Figure 2. Simulation of switch-off kinetics of interleukin 10 mRNA


Figure 3. Simulation of switch-off kinetics of interleukin 10


To verify the results of simulation, We perform switch-off experiment and further compare the data between simulation and experiment curves as Fig 4 and Fig 5 shown.


Fig:注释
Figure 4. Switch-off kinetics of interleukin 10 mRNA


Fig:注释
Figure 5. Switch-off kinetics of interleukin 10


These two curves are quite similar both in peak value and trend. However, this method is hard for computer to find a precise control sequence.

Since the control mode can be translated into a series of vibration within a certain range, we design a better strategy to calculate the control sequence automatically. Because our goal is to keep the secretion amount stay in a certain range, the dichotomy method comes into our mind.

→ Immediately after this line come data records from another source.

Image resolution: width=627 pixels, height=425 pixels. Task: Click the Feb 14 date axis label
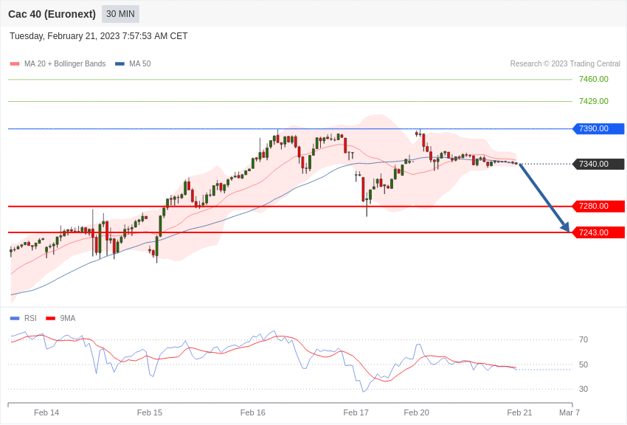click(46, 412)
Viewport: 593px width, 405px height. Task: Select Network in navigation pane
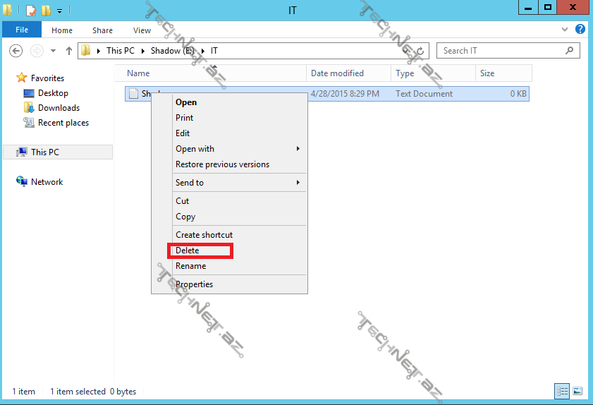(x=47, y=182)
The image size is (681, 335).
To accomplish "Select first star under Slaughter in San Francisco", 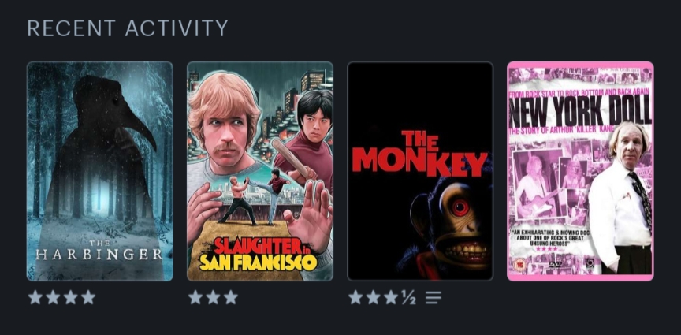I will point(195,297).
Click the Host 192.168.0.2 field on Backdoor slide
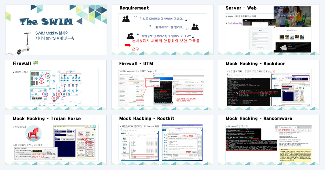This screenshot has height=170, width=325. 300,79
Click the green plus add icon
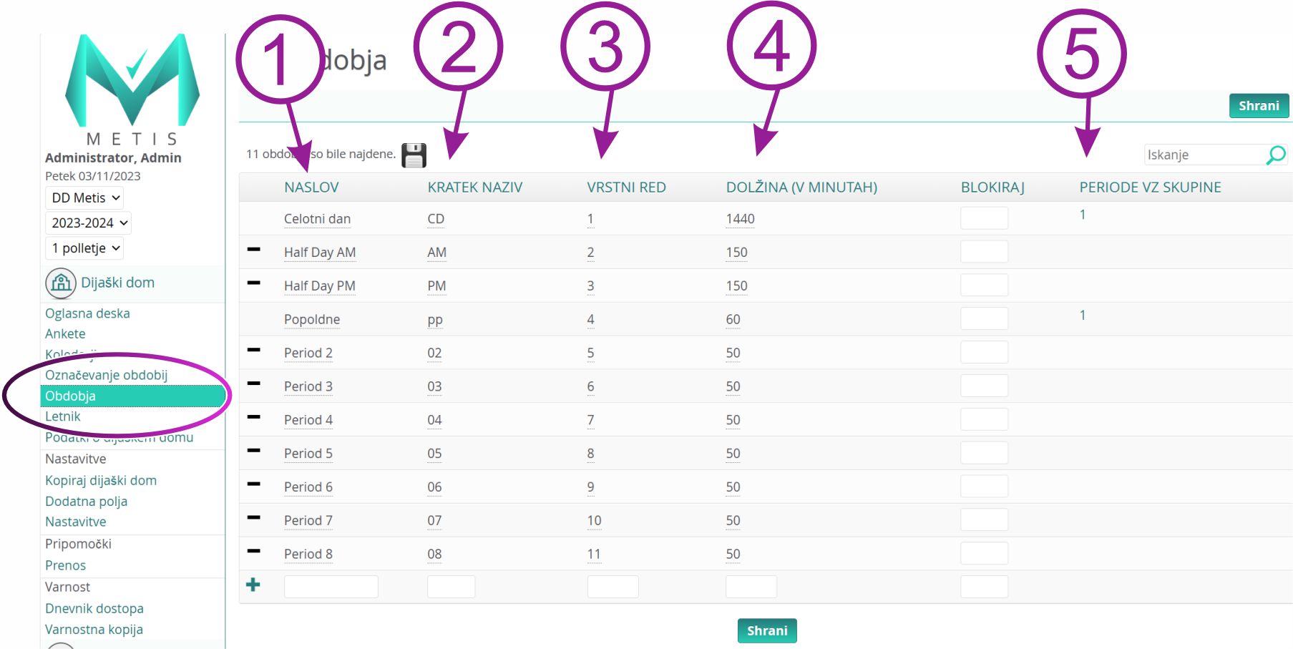The height and width of the screenshot is (649, 1293). pyautogui.click(x=253, y=585)
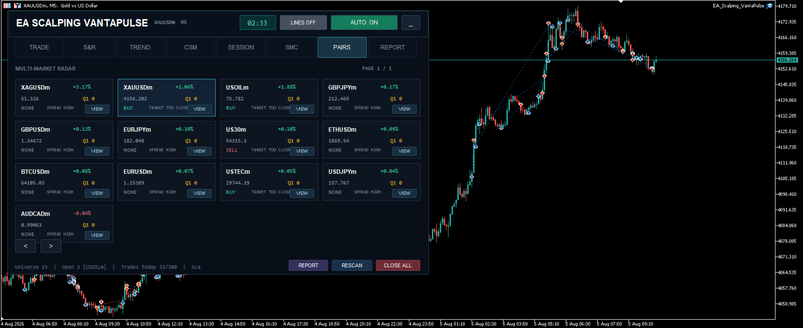Click the MT5 chart icon before XAUUSDm title
The height and width of the screenshot is (328, 803).
(17, 5)
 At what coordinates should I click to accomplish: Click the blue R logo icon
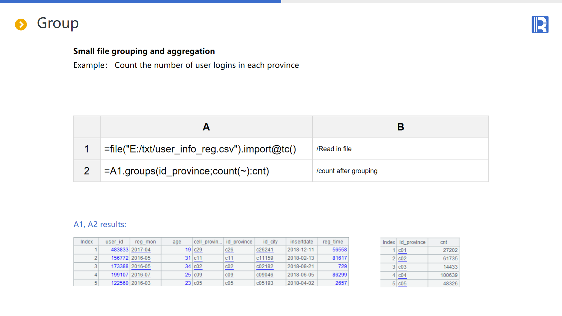[540, 25]
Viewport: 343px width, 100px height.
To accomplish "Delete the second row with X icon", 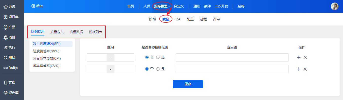I will [305, 69].
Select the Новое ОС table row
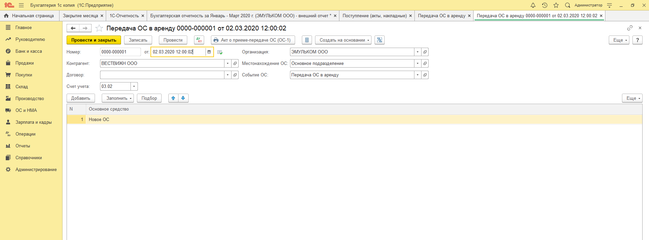 coord(99,119)
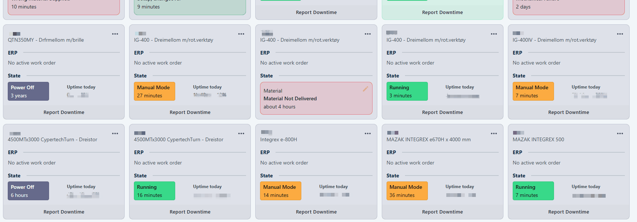Select the Power Off 3 years state badge
The height and width of the screenshot is (222, 637).
coord(28,91)
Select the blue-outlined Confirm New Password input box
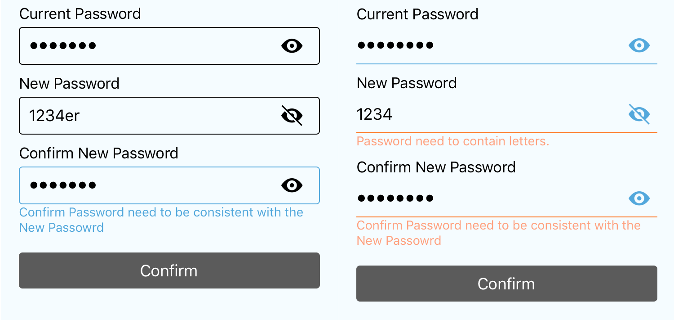Image resolution: width=674 pixels, height=320 pixels. point(148,185)
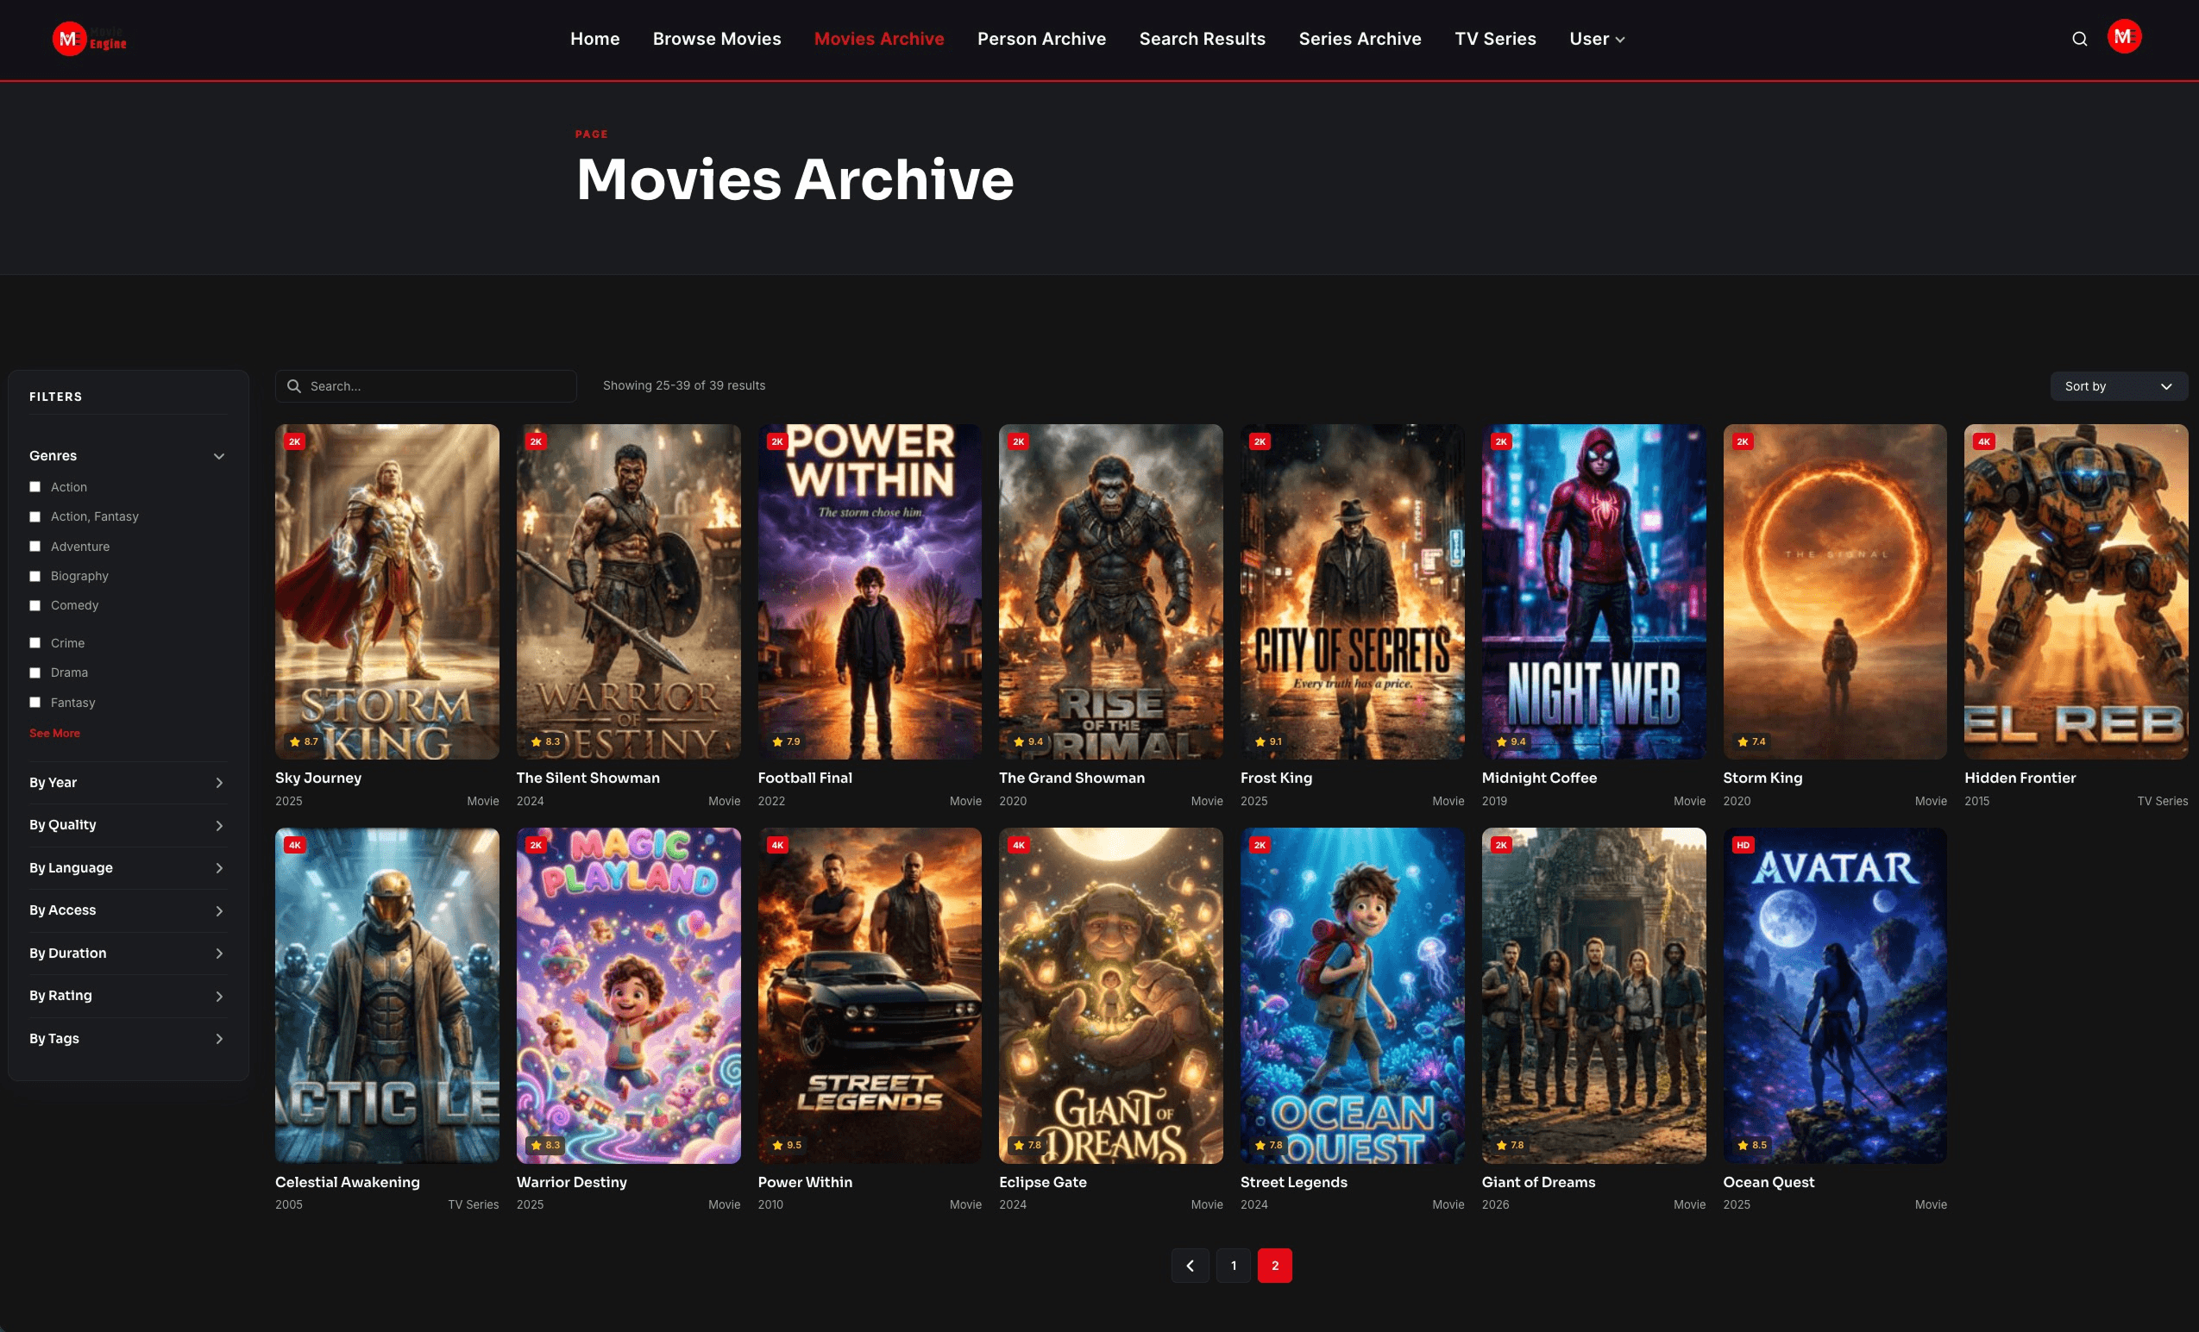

Dichotomy can be used to calculate the numerical solution according to constrained conditions. The control system can also be used to control the secretion amount. And we set the control domain as (a,b), which is completely below the maximum value of secretion. Then, we apply the dichotomy method to generate the control sequences. As Fig 6 shows, our control algorithm is effective and robust in adjusting both the amplititude and trendency of secretion curve.


Figure 6. Simulation of different ranges


To further test the accuracy of our model, we design another experiment as shown in Fig 7.

Figure 7. Regulation test


It can be observed that the secretion amount was exactly in the control domain. Besides, these data fit in well with experiment data. However, there are still some problems. In the first 50 hours, the data significantly deviates from our simulation curve. Through analyzing the parameters of the curve, we found the increase rate of secretion should be a little bit slower in the first rising period, which means our model needs optimizing by modifying the minimum step in our control system or adjusting the basic mathematics function in our predicitive system.